You could be transitioning from high school to college, or you could be right in the middle of college with a future career ahead of you. Regardless, you will experience much change in your life in the next few years. My advice to you would be to embrace the change, and that's exactly what this blog is about: practical examples of how you can adjust to entering and living at college.
Change can be beneficial, but sometimes it's hard for individuals to come to grips with the altering environments. Often people have trouble accepting change, they aren't open to it, so begin with an open mind. If you are more receptive to the reality that your life will change it will become easier.
In the example of going to college for the first time, you could be leaving your lifelong friends, living independently for the first time, or getting involved with different activities that didn't pique your interest beforehand.
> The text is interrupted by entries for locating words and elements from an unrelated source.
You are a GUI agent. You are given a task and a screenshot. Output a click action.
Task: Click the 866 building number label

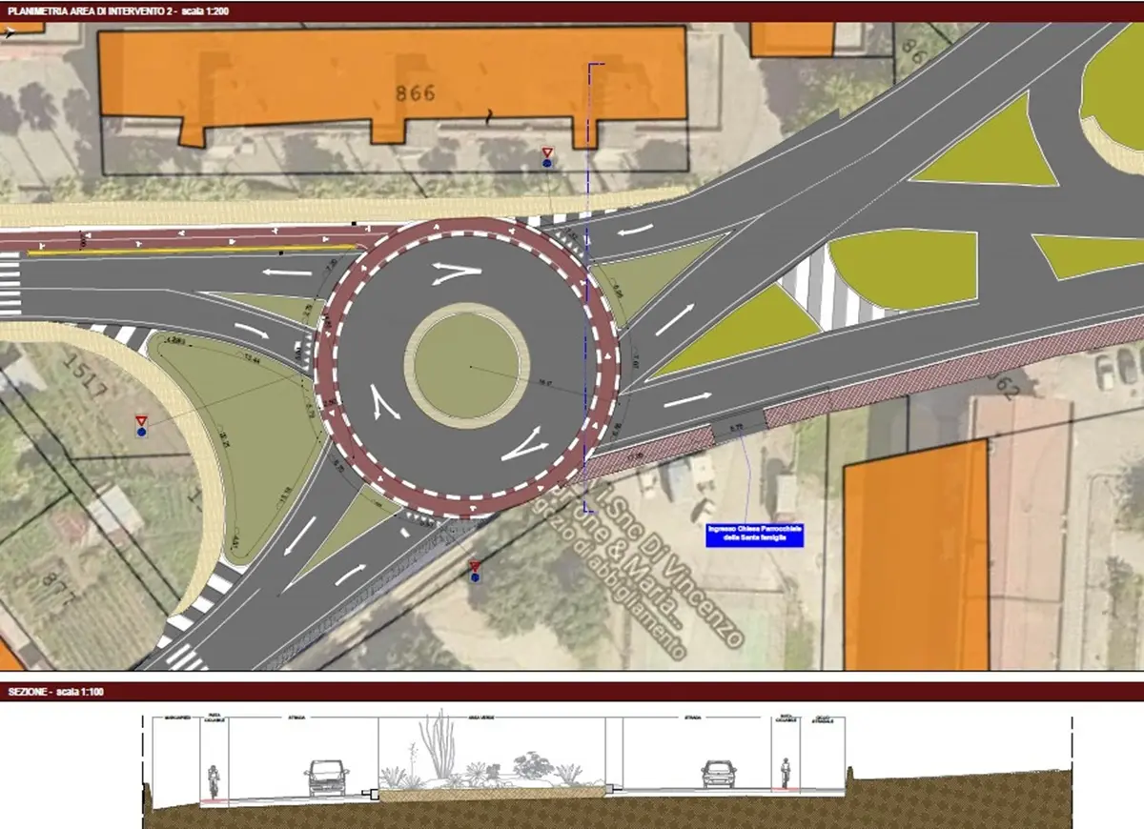[415, 93]
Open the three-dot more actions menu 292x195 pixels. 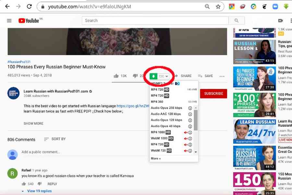click(x=222, y=76)
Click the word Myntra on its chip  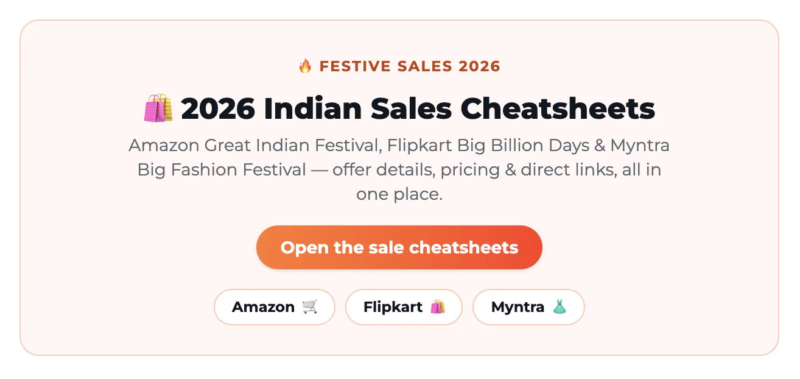click(518, 306)
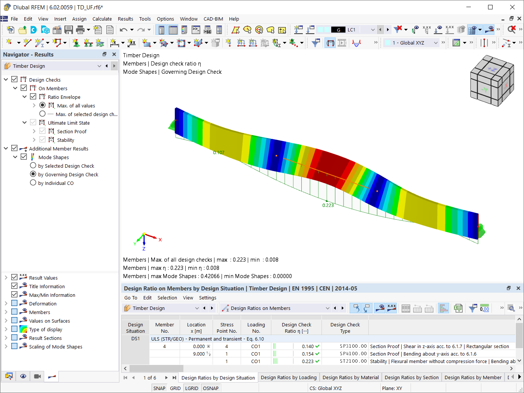Viewport: 524px width, 393px height.
Task: Switch to the Design Ratios by Material tab
Action: (350, 377)
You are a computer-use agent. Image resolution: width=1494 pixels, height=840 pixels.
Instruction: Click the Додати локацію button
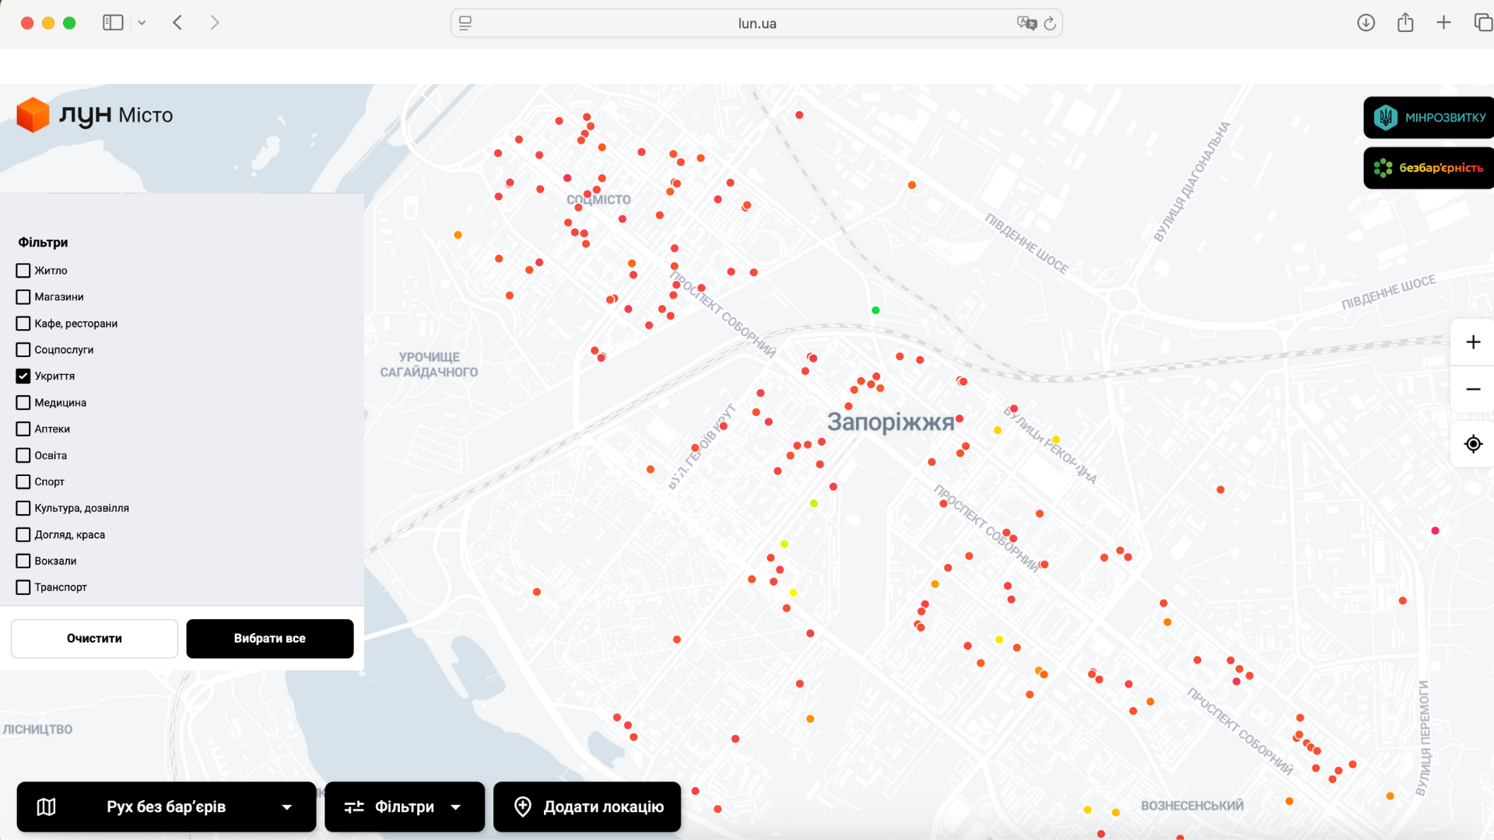coord(587,807)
As someone who has experienced all of these, I can comfortably say it's worth it. I am a pretty open person to regular, productive change, but these particular changes I experienced for the first time in my own life just as you will.
Coming on campus you instantly feel the pressure to make new friends, and if you're currently a student you'll often have friends come and go and have to make new ones regularly. This issue is one that many sociable people worry about, but it can be managed. Focus on you. You live your life, make your own decisions, and enjoy doing it. In all likelihood, you will naturally be surrounded by people who find your lifestyle attractive. However, do not mistake this for being distant; in the first couple of weeks, force yourself to meet one new person a day. If you introduce yourself to someone, he or she will more than likely be drawn to you because most people love the attention you'd give them.
You will also be living on your own for the first time, after having been with your family for a number of years. It's really easy to want to go home every weekend and be in constant communication with your family. Nothing is wrong with calling Mom, but it's also important to focus on becoming your future person in your college years.
I recommend finding a hobby to occupy your out of class time. For some it could be finding a Netflix show, learning to play guitar, playing pickup games of various sports, or finding a scenic place to read the Bible.
Another way to start a healthy independently life is to create a budget for yourself (see my previous blog on budgeting at college). Having a plan of attack when managing finances is a perfect way to begin your college career. Also, learning how to do daily tasks you may not have done back at home would be another step. This could be laundry, cooking, handling car troubles, and pretty much anything that might have been done by your parents before college. These changes in lifestyle are best solved through experience, meaning the best way to succeed in these areas is to actively practice them.
Change can also mean experiencing situations that you haven't endured before. You might consider pledging a club or tribe or involving yourself in the college ministry at a church. In college the sky's the limit as far as opportunities to try new things, and you shouldn't miss any opportunity to do so.
A comfortable feeling about change is healthy for personal growth; change challenges your past experiences and routines and brings you to new perspectives on life. Experiencing the change that college brings will also enhance your flexibility as a person, an attribute that employers find attractive. Change also brings opportunities for new beginnings. Sometimes a change of pace can help an individual emotionally handle certain situation, allowing him or her to start over in a circumstance that may not have seemed to fall favorably.
Ultimately the biggest combatant of change is fear. We persistently fear alterations in our routines and lifestyle that drive us to live differently. One helpful note I like to add when confronting any type of change is to think about your coming to Christ. If you have decided to follow Jesus, you experienced a radical change in your own desires. Carry that over to your transition to college and your life you experience while attending. Obviously you had to have been receptive to change when accepting the call to follow Jesus, so why not also pursue other changes in life with the same enthusiasm?